▼▼▼

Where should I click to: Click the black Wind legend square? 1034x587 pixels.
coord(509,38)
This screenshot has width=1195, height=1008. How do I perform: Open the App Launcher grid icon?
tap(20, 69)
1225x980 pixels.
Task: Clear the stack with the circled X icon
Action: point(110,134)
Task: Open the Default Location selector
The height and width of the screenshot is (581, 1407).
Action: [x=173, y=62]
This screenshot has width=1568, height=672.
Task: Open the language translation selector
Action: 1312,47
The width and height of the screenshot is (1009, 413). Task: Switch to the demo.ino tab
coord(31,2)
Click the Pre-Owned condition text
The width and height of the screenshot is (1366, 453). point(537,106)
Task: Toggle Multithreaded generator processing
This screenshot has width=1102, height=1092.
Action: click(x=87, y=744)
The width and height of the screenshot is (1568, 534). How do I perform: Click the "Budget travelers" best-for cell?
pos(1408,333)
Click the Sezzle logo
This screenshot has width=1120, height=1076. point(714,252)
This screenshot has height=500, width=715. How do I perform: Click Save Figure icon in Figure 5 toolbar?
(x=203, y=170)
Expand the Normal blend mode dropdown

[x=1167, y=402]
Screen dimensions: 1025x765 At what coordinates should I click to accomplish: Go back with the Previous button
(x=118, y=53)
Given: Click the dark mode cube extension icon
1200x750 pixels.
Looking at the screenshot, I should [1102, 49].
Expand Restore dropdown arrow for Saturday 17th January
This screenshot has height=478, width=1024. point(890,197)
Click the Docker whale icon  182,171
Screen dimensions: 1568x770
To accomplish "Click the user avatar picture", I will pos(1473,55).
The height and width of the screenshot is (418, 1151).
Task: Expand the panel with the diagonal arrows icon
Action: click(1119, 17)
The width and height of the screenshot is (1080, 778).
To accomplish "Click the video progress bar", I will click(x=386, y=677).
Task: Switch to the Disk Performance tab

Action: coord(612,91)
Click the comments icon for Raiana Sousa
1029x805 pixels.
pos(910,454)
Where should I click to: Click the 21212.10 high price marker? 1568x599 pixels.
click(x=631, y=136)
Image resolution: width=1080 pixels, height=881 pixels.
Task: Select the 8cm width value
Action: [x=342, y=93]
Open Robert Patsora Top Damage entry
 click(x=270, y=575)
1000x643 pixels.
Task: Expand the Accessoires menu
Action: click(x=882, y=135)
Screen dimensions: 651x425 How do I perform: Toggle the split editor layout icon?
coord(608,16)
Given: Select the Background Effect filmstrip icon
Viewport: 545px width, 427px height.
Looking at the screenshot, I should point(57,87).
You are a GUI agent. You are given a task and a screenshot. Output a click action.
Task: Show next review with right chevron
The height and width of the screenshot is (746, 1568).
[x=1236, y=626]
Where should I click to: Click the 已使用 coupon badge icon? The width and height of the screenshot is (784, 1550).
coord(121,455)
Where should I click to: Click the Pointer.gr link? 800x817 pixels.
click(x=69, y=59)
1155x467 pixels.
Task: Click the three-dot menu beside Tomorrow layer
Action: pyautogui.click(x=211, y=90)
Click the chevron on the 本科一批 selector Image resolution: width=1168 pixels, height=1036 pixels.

▲▲▲

## What to produce
Keep only the lines from the one containing "Given: Select the" to the end of the entries, and repeat them exactly.

## Solution
Given: Select the Background Effect filmstrip icon
Viewport: 545px width, 427px height.
Looking at the screenshot, I should point(57,87).
You are a GUI agent. You are given a task and a screenshot. Output a click action.
Task: Show next review with right chevron
The height and width of the screenshot is (746, 1568).
[x=1236, y=626]
Where should I click to: Click the 已使用 coupon badge icon? The width and height of the screenshot is (784, 1550).
coord(121,455)
Where should I click to: Click the Pointer.gr link? 800x817 pixels.
click(x=69, y=59)
1155x467 pixels.
Task: Click the three-dot menu beside Tomorrow layer
Action: pyautogui.click(x=211, y=90)
Click the chevron on the 本科一批 selector Image resolution: width=1168 pixels, height=1036 pixels.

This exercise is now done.